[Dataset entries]
________________________________________

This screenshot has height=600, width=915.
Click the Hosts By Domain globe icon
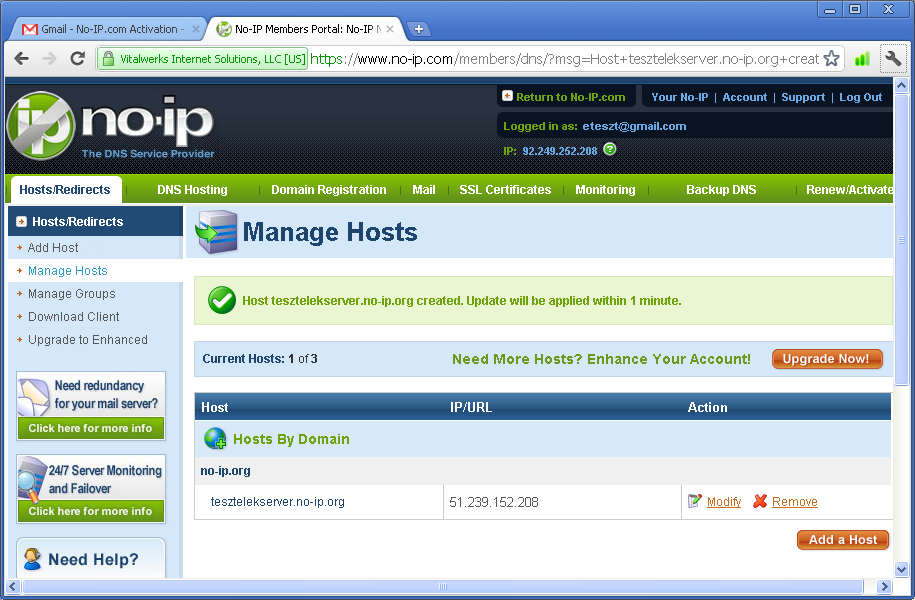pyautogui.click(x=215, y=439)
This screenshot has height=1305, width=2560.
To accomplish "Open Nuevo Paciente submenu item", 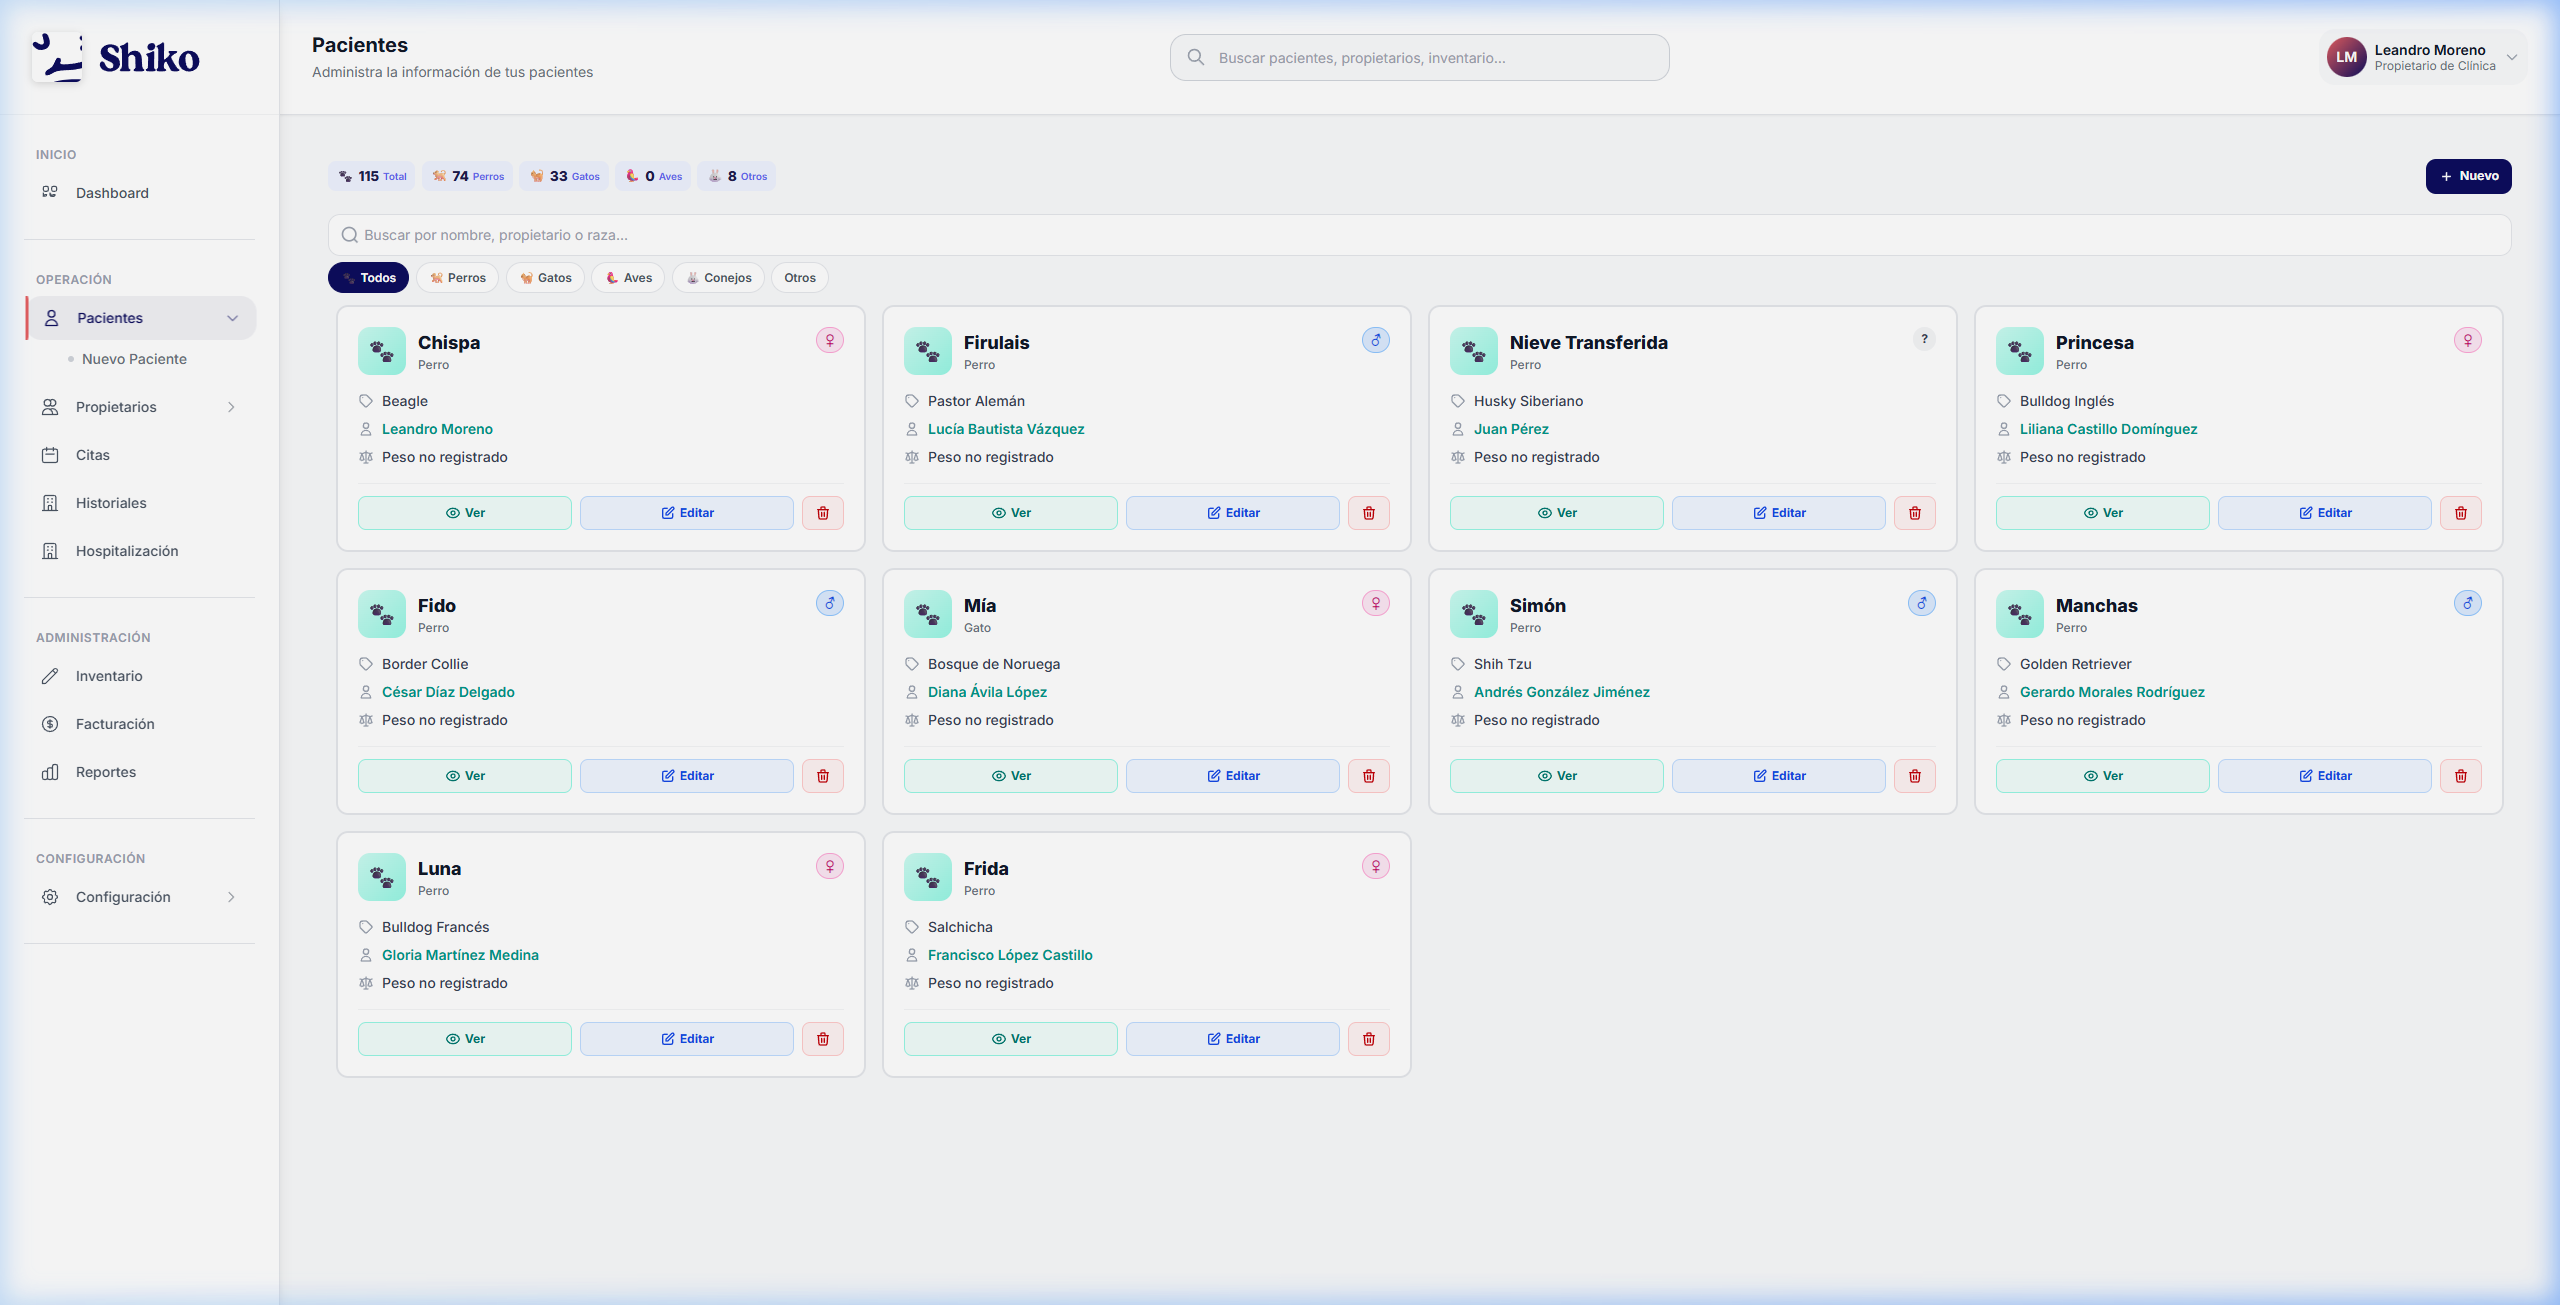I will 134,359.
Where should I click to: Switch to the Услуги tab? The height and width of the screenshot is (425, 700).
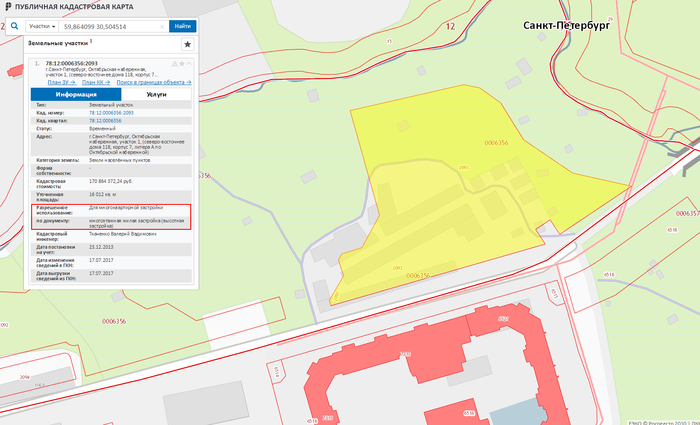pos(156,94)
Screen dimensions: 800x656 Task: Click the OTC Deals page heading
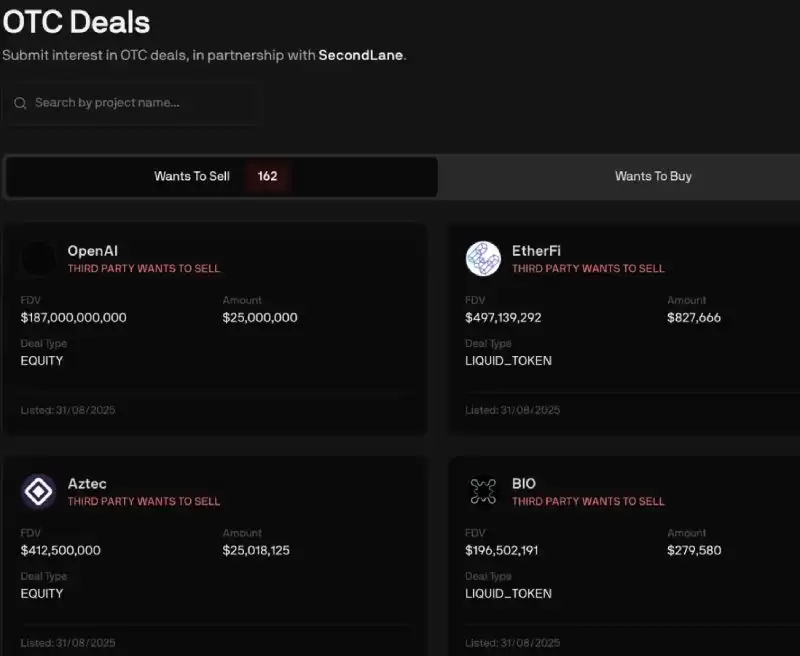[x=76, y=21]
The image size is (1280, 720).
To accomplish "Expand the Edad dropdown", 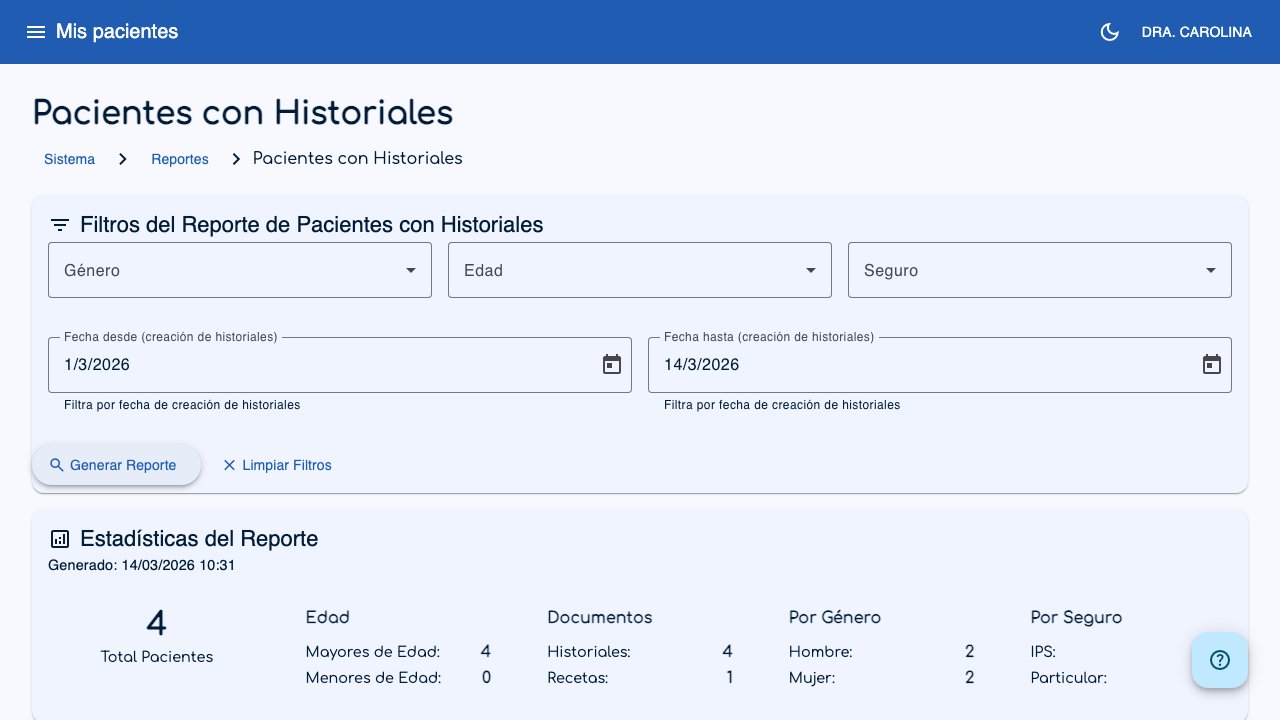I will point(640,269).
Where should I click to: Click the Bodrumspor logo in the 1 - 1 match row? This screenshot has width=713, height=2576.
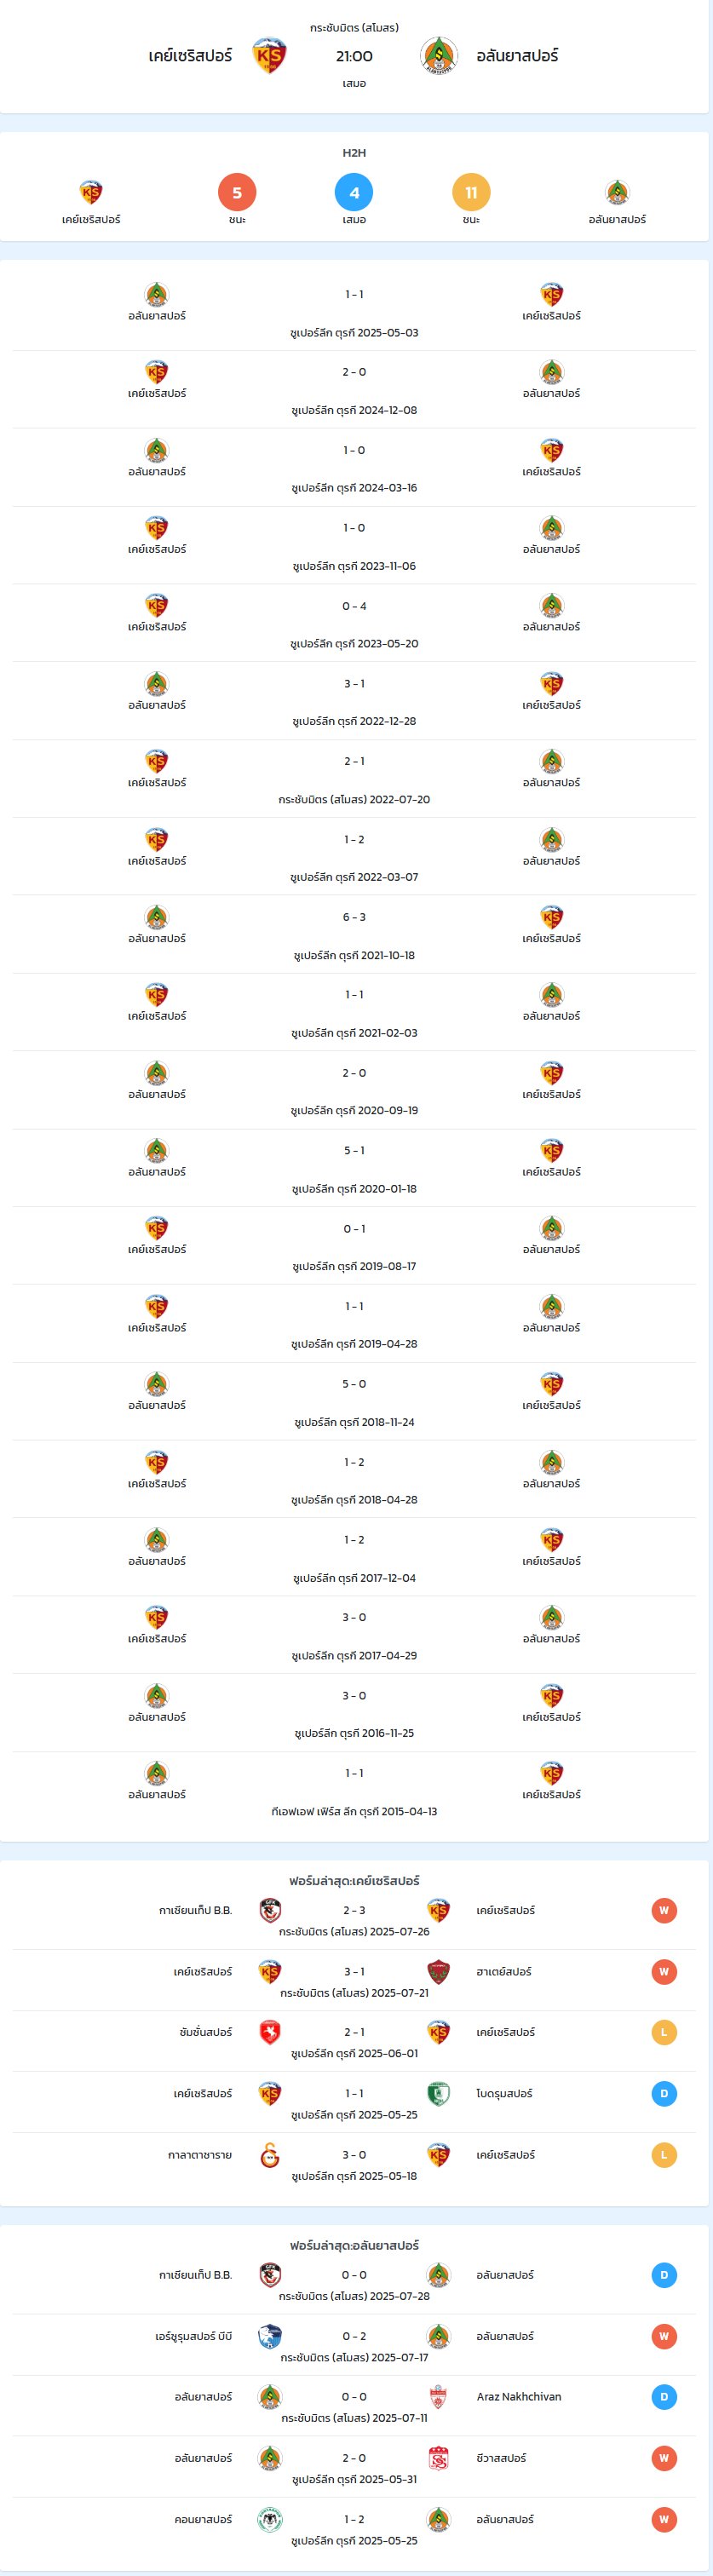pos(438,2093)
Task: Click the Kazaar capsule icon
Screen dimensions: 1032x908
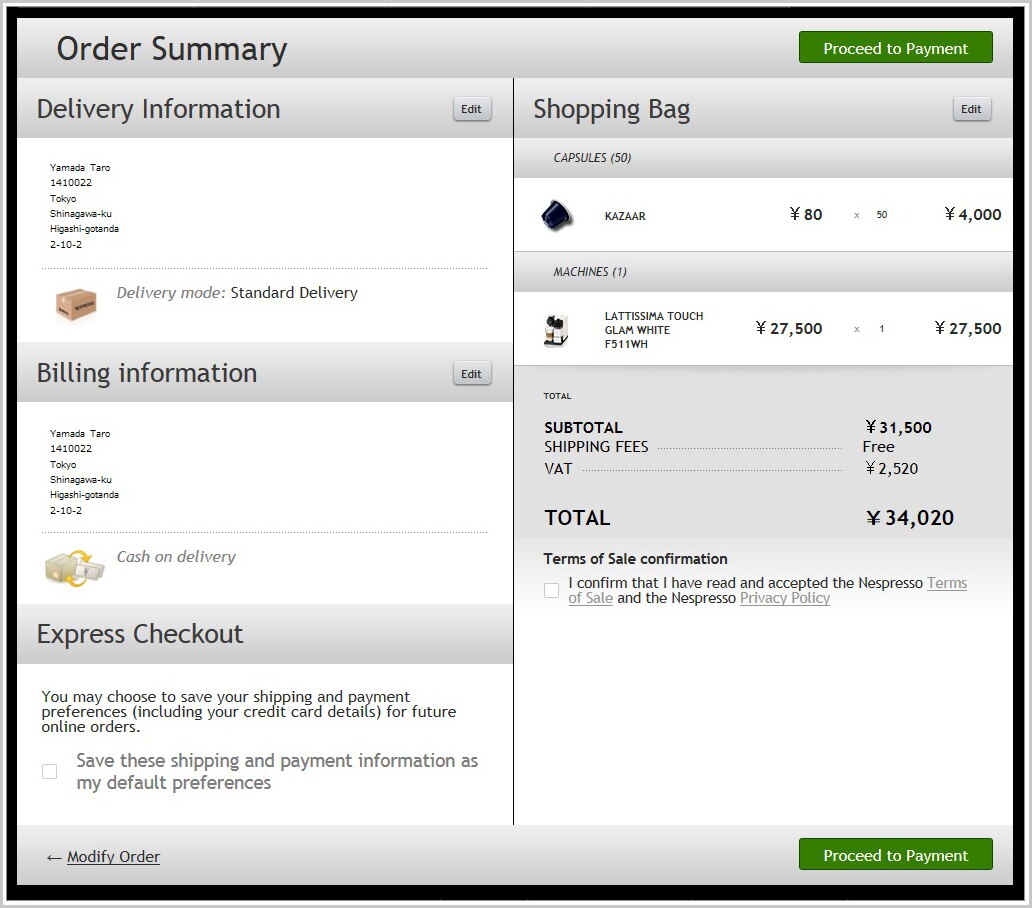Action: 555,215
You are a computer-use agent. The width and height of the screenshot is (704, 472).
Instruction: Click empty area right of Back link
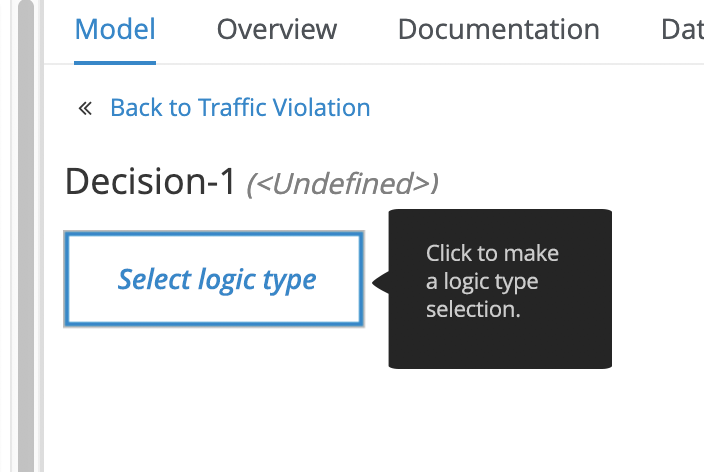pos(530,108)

________________________________________

To do: Rewrite the part of the listing that starts with the line containing "You are a computer-use" and runs through the end of the listing, replacing "Back link" with "Back button" and leaving everything else unchanged. Leave the pictures out of your answer.

Response to this task:
You are a computer-use agent. The width and height of the screenshot is (704, 472).
Instruction: Click empty area right of Back button
pos(530,108)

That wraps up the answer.